Le philosophe Michel Foucault qualifie la parrhésie de « franchise, ouverture de cœur, ouverture de parole, ouverture de langage, liberté de parole[1] ». Il ne s’agit pas cependant de dire ce que l’on veut sous la forme que l’on veut, car la parrhésie est de nature une attitude éthique, dans la mesure où ce que l’on a à dire, on le dit « parce que c’est nécessaire, parce que c’est utile, parce que c’est vrai[2] ». La parrhésie est donc liée à la vérité et au bien, et cela exclut la diffamation, la désinformation, tandis que la satire est admise[3].
La « parrhésie » dans le monde gréco-romain
Les Latins ont principalement traduit ce terme par libertas, mais aussi par licentia (au sens étymologique de « faculté ») et, en latin chrétien, par constantia, fiducia, perdant ainsi une partie de la signification originelle, liée essentiellement à la parole[4]. La « franchise » dans la manière de parler se différencie aussi bien de l’adulation, typique des opportunistes, que de la rhétorique vide qui accompagne l’adulation[5].
Aucun discours ne peut cependant faire abstraction de la rhétorique, entendue comme « art de dire ». Bien parler, de manière appropriée et efficace, n’est pas un défaut, mais au contraire une qualité.

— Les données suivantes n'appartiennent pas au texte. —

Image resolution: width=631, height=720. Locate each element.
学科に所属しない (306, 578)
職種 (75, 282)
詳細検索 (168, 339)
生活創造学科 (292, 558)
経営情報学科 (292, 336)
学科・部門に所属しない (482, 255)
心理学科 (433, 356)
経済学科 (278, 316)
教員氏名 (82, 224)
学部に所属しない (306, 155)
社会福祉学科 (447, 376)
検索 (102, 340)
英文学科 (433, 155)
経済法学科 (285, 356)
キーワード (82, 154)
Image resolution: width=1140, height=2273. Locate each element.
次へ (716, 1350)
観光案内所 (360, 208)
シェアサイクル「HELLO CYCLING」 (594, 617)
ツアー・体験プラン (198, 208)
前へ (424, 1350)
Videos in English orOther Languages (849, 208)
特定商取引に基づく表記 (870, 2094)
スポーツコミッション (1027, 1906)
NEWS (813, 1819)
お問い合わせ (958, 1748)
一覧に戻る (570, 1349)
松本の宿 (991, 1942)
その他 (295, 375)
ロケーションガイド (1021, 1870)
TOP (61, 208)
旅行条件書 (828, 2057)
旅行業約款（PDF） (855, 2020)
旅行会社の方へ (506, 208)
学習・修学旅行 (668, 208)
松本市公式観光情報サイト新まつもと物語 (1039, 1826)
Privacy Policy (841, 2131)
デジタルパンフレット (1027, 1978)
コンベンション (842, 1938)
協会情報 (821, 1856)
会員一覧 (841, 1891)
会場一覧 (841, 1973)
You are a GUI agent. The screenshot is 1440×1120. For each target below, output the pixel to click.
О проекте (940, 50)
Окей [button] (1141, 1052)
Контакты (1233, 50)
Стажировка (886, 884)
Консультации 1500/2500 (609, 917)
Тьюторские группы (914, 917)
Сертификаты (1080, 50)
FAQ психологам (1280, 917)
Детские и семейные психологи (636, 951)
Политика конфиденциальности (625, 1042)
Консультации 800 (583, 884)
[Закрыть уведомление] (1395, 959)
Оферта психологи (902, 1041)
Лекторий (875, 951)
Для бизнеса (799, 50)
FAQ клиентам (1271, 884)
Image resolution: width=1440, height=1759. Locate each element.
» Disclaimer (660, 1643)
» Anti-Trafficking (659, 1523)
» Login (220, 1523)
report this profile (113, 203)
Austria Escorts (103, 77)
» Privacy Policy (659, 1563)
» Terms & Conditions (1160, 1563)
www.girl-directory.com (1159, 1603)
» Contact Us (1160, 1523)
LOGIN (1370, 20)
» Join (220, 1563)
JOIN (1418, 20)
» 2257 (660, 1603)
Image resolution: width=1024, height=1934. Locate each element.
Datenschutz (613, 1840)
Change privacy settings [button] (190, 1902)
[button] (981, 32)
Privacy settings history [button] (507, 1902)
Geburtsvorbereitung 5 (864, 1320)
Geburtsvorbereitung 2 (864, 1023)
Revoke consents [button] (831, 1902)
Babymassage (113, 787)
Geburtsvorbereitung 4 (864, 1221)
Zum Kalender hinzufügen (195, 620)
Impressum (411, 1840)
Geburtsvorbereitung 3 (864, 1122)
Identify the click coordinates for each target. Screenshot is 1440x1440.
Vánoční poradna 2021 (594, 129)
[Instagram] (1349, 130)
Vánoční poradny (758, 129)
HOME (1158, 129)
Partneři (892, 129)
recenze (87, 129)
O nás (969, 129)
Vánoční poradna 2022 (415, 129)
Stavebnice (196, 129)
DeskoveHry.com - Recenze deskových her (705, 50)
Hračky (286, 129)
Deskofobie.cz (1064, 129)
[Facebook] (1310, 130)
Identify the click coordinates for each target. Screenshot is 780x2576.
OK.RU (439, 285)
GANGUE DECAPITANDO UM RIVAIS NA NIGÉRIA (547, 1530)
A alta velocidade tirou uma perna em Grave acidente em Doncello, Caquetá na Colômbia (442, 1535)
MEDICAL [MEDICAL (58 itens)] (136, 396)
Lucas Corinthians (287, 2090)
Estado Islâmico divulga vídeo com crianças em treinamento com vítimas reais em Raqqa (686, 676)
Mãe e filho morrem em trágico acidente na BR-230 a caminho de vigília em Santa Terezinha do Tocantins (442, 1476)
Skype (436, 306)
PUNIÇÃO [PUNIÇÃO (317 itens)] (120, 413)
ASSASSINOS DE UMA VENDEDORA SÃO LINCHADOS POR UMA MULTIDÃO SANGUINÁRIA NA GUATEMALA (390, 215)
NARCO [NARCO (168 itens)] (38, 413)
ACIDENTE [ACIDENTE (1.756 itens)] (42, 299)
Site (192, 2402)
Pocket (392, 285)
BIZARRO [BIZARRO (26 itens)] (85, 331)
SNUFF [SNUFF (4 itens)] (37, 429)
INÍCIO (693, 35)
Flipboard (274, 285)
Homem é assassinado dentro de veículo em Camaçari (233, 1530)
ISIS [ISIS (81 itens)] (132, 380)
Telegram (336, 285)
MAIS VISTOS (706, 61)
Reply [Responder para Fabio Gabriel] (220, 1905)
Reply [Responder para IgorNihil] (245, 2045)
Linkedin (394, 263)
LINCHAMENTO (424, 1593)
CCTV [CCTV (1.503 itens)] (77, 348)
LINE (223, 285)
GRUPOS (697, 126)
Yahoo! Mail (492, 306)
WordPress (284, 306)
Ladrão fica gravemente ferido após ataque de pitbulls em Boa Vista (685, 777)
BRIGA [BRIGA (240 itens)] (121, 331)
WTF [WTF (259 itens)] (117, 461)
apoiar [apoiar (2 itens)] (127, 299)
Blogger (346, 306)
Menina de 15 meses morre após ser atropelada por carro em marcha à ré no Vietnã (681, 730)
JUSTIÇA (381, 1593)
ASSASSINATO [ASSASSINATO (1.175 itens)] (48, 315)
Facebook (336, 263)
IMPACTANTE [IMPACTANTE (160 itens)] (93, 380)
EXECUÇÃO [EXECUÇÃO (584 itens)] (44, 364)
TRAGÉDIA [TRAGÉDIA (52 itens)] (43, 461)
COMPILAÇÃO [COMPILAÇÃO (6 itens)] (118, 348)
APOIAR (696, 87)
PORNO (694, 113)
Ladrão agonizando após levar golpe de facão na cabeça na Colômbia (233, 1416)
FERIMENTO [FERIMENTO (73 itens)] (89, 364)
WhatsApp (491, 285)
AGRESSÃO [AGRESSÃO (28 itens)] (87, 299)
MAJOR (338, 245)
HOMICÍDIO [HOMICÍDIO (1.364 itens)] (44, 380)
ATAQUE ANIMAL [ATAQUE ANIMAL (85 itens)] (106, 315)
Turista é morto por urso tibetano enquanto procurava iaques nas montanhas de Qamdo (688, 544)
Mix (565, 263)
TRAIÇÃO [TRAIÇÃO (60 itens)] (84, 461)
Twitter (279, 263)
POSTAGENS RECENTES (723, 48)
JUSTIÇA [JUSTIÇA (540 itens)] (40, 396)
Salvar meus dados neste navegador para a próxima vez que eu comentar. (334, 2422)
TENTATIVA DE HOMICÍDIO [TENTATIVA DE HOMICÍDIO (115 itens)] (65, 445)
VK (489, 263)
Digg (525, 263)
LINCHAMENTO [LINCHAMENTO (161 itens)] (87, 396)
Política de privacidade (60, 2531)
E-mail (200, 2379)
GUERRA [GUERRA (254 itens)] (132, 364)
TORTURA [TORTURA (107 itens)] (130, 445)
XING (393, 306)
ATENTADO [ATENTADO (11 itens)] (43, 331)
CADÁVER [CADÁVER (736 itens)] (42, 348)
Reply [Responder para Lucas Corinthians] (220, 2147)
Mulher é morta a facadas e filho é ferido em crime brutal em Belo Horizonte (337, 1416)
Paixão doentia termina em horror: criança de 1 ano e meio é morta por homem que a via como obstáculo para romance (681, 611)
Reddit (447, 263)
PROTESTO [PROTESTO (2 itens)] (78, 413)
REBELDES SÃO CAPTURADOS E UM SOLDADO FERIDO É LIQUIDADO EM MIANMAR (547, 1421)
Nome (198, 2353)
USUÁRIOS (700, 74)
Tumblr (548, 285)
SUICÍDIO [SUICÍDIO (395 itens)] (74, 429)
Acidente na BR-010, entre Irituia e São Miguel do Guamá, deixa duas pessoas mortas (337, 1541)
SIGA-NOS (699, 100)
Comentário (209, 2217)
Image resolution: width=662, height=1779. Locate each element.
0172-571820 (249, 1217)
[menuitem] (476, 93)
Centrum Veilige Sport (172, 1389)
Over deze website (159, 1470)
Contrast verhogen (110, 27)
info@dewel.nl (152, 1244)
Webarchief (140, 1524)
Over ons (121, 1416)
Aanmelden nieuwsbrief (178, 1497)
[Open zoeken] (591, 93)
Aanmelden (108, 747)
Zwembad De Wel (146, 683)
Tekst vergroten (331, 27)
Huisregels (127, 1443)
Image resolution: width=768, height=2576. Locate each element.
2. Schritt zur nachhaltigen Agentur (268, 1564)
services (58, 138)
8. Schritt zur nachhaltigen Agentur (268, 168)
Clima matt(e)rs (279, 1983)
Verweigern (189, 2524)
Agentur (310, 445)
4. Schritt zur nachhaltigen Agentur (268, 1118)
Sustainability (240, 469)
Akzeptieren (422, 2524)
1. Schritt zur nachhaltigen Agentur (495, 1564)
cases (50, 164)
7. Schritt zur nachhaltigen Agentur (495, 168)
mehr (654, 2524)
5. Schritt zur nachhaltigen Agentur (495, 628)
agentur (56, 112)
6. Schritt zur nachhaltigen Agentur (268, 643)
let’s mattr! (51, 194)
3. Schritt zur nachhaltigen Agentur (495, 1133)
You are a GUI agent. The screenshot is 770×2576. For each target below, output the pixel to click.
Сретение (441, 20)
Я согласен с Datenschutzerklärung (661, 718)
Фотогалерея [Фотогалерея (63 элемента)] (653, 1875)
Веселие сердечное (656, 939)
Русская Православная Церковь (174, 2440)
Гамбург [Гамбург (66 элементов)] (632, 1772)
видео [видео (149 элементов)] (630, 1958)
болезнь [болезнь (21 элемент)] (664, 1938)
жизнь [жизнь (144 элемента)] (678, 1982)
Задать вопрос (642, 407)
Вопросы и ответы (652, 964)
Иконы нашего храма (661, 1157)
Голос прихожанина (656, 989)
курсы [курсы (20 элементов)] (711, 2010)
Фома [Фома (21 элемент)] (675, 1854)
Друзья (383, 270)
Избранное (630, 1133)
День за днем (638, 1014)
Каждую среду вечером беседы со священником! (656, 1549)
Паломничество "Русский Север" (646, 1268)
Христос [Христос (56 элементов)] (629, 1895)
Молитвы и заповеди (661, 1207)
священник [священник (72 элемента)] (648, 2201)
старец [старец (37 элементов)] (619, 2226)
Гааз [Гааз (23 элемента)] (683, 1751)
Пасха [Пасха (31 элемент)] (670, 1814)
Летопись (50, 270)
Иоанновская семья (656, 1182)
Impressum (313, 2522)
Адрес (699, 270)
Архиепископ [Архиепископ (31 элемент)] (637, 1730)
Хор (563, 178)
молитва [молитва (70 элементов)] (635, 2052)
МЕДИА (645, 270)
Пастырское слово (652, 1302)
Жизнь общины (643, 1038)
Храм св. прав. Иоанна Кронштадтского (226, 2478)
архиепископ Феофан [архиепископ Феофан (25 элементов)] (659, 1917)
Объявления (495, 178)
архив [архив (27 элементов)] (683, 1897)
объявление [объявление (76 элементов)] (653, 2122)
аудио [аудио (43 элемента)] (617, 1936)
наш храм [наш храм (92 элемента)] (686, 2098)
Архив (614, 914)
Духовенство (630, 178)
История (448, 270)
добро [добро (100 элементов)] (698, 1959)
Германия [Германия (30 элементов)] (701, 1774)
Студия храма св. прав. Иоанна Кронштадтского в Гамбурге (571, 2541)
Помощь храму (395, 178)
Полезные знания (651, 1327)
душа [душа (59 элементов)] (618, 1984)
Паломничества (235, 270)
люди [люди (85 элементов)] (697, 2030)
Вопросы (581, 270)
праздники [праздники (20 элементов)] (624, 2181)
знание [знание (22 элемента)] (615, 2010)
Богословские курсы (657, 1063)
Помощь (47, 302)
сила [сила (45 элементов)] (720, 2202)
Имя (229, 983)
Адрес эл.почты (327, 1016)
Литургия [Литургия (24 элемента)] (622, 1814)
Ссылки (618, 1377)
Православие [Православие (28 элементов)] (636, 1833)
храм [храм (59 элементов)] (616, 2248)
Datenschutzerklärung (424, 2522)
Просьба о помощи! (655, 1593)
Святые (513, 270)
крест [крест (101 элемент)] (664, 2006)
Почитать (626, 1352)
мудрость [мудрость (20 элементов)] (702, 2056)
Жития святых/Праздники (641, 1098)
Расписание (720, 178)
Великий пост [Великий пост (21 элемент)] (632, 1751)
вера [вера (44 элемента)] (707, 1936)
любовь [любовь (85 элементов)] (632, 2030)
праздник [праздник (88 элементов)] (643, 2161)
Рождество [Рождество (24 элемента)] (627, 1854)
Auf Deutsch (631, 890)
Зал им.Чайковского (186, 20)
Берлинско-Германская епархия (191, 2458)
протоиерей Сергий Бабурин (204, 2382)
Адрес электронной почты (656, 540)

Le parler libre et franc suppose cependant l’existence d’un risque, surtout si celui qui parle doit le faire devant des puissants ou en affrontant l’opinion publique ; et c’est pour éviter ce risque que beaucoup de gens préfèrent se taire, ou bien ont recours à l’adulation.
La franchise dans le discours — parler en disant la vérité, une vertu aujourd’hui comme alors plutôt rare — fut l’une des caractéristiques des philosophes cyniques et stoïciens : « La parrhésie était l’un des objectifs des philosophes du 1er siècle, c’est-à-dire le discours audacieux, courageux et franc », et cela y compris devant l’empereur, « quelles qu’en soient les conséquences. […] Plusieurs philosophes célèbres de la fin du 1er siècle, particulièrement sous Néron et sous la dynastie des Flaviens, durent affronter la mort ou l’exil à cause de leurs interminables discours moralistes[6]. »
Donc, bien que la liberté d’expression soit alors quelque chose de sérieux, exercée au péril de sa vie, certaines personnes ne se résignaient pas à une existence de « courtisans ». Les chrétiens en faisaient aussi partie.